### DATA
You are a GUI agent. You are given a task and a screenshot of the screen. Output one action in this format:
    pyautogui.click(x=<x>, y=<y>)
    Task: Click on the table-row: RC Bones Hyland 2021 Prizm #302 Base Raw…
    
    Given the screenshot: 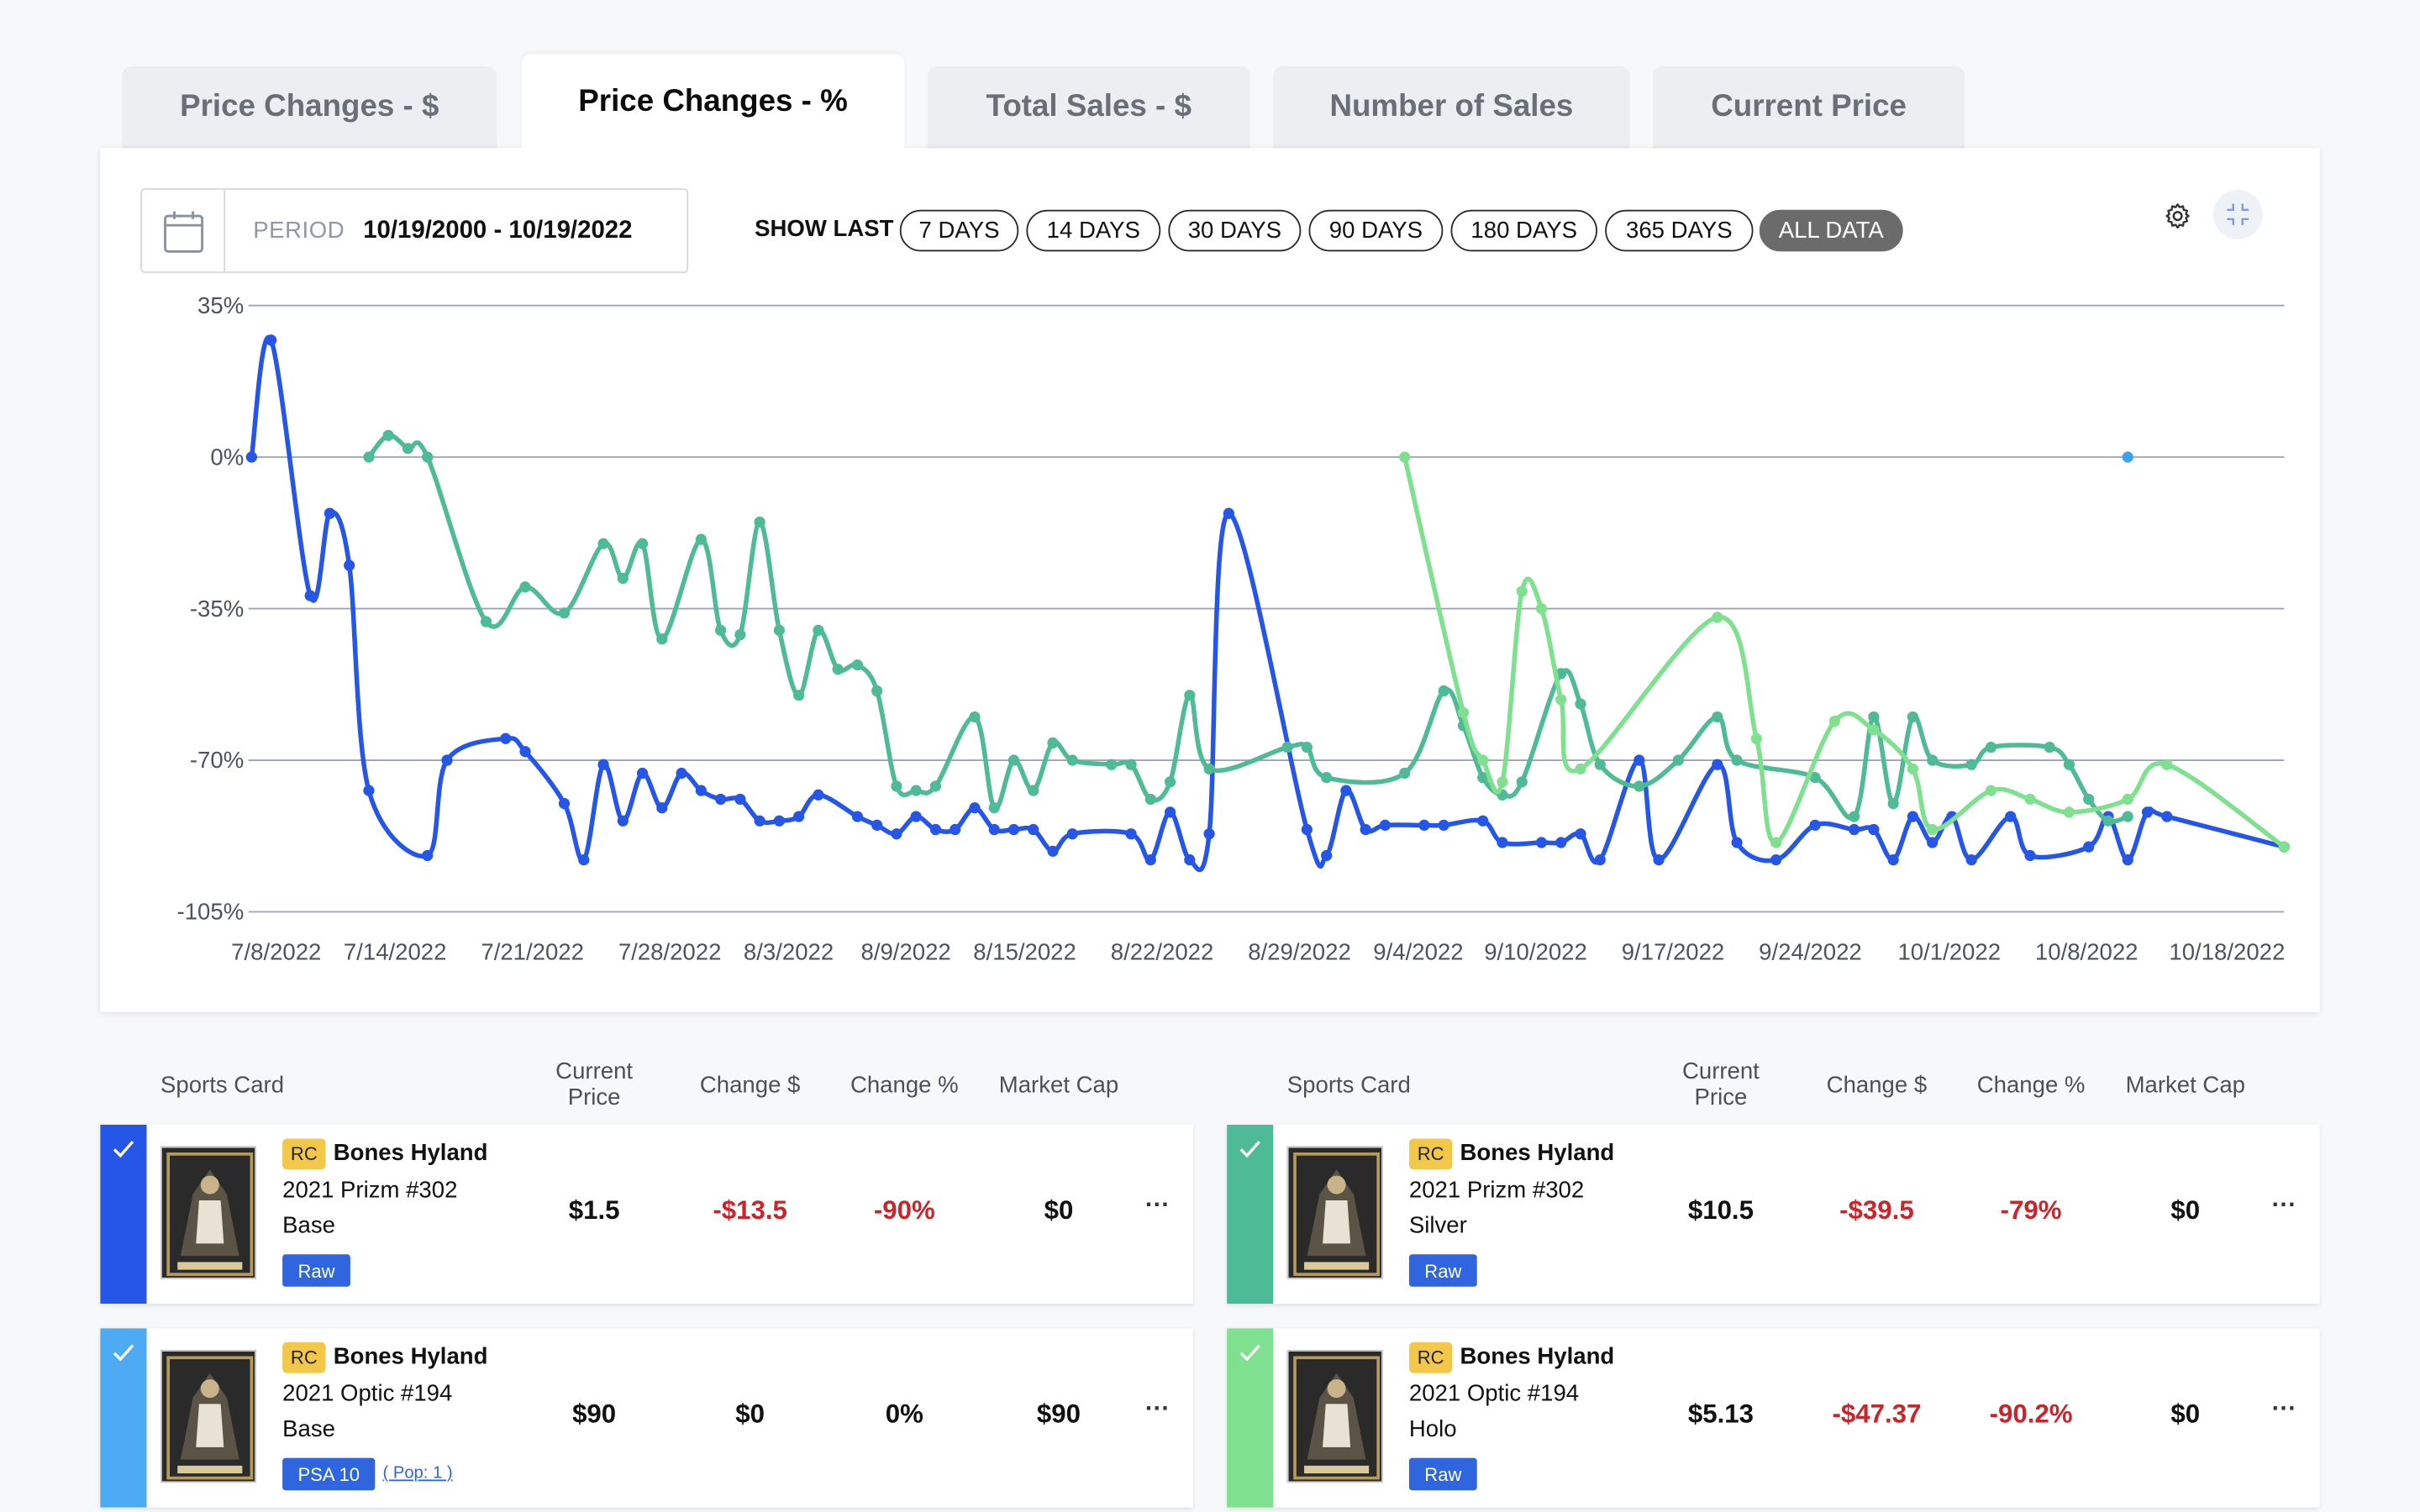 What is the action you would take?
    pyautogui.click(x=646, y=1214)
######
### DATA
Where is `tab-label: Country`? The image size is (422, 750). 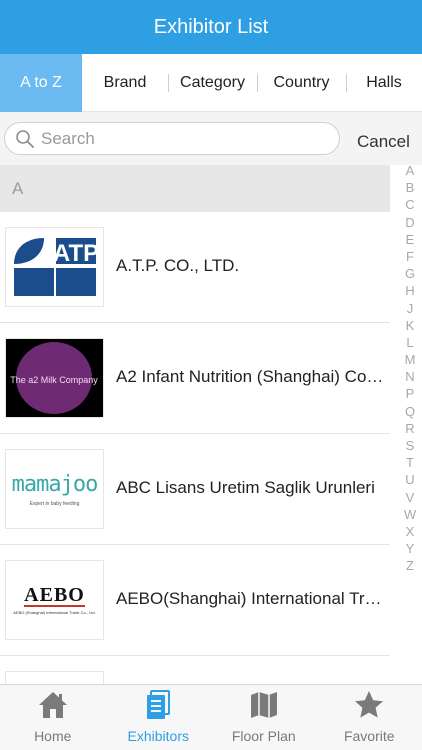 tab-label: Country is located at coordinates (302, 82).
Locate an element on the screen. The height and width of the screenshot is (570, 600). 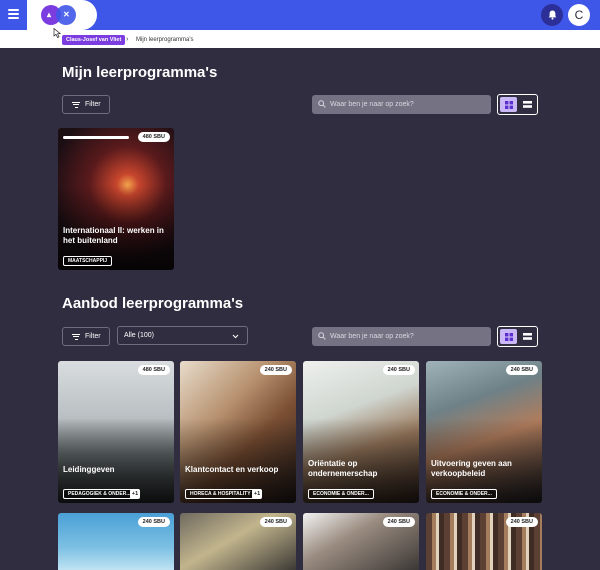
######
» **YOUR ASSIGNMENT**
Output the lines of the listing starting at the line containing "You are a GUI" and ending at the line containing "Task: Click on", exactly as they appear.

» **RESULT FOR THIS EXERCISE**
You are a GUI agent. You are given a task and a screenshot of the screen. Output one action in this format:
    pyautogui.click(x=<x>, y=<y>)
    Task: Click on the table-row: RC Bones Hyland 2021 Prizm #302 Base Raw…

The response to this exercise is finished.